→ Activity:
Continue the text on employers' obligations under the Domestic Violence Victims' Protection Act 2018, picking up after its final sentence.
::: Given text :::
Employers’ Obligations: Domestic Violence

The Domestic Violence Victims’ Protection Act 2018 (“the Act”), was given Royal Assent on 30 July 2018 and comes into force on 1 April 2019.  The Act makes amendments to the Employment Relations Act 2000, Holidays Act 2003 and Human Rights Act 1993.

The aim of the Act is to enhance legal protection in the workplace for people affected by Domestic Violence by supporting victims to continue in paid employment. 

The Act provides the following:

  • Domestic Violence Leave: employees affected by domestic violence (who meet the 6-month criteria) are entitled to up to 10 days’ paid domestic violence leave a year to deal with the effects of domestic violence (i.e. counselling, medical appointments).  Domestic violence leave cannot be carried forward or accumulated.  There is a notification requirement and the employer may require proof that the employee is affected by domestic violence.  If the employee fails, without reasonable excuse, to provide such proof, the employer is not required to pay for any domestic violence leave until the employee complies with that requirement.
  • The type of proof required is not set out in the Act.  However, we anticipate that such proof could include a medical certificate, a report from a health professional including a phycologist or counsellor, a police report, criminal proceeding, court orders, and/or a report from a domestic violence support organisation and so on.
  • Flexible Working: employees affected by domestic violence may request short term flexible working arrangements (up to two months or shorter), including changes to their hours of work, location and duties.  An employer:
    • must deal with such a request as soon as possible but no later than 10 working days after receipt; and
    • is only permitted to refuse such a request where proof that the employee is affected by domestic violence is required and not produced, or the request cannot be accommodated reasonably on certain non-accommodation grounds. 

If an employer requires proof, the employer must inform the employee of this as early as possible, and within three working days of the request.
::: Recorded data :::
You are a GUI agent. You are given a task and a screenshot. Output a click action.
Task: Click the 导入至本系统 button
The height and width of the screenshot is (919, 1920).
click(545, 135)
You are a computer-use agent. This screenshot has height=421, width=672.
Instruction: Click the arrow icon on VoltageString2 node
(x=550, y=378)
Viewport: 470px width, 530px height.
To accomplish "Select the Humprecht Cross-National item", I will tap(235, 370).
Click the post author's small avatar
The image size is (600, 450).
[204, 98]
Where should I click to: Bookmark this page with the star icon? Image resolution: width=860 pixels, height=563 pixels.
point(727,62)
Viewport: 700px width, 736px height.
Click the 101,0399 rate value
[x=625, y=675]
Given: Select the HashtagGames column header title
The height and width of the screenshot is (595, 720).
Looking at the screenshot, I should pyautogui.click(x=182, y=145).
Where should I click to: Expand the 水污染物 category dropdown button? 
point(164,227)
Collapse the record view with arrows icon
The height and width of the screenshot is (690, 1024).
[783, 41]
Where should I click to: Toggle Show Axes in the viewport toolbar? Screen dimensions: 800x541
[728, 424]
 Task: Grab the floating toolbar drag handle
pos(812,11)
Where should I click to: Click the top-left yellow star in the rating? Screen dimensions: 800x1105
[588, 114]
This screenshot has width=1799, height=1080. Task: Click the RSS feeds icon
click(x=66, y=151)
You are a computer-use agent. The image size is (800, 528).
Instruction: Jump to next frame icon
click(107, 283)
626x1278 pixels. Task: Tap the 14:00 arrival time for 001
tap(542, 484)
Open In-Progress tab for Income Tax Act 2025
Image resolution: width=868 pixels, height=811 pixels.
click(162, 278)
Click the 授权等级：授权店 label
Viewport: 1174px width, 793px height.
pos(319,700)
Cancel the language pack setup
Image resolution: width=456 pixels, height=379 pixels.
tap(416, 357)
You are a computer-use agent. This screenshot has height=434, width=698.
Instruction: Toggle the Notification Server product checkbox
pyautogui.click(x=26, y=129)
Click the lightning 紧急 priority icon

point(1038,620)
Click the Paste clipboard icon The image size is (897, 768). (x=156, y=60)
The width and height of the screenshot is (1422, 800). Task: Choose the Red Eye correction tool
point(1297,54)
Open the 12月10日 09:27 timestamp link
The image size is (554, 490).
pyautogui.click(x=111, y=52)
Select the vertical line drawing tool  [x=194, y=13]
:::
→ Task result:
  • Personal Grievance for Adverse Treatment: The Act explicitly prohibits an employee being treated adversely in their employment on the grounds that they are, or are suspected to be, a person affected by domestic violence. Employees may take a personal grievance or a claim under the Human Rights Act 1993 if they have been treated adversely in employment on these grounds.

It is important for employers to understand that domestic violence is not only limited to direct physical violence but includes sexual abuse and psychological abuse (i.e. harassment, intimidation, financial or economic abuse). It also includes the effects on children seeing or hearing domestic violence.   Additionally, the entitlement to domestic violence leave and the right to make a flexible working request will apply to a person affected by domestic violence regardless of how long ago the domestic violence occurred, and even if the domestic violence occurred before the person became an employee. 

Employers should have an action plan in place, including:

  1. Ensuring employees feel comfortable to disclose when they are victims of domestic violence;
  2. Policies on how to address and respond to disclosures of domestic violence, requests for domestic violence leave and flexible working;
  3. Amending your employment agreements, leave application forms and so on; and
  4. Educating your employees and providing training.

It is essential that employers understand their increased obligations under the Act. Appropriate systems and procedures are essential for dealing with these issues in a sensitive, discrete and fair manner.

If in doubt, it is important that you seek advice.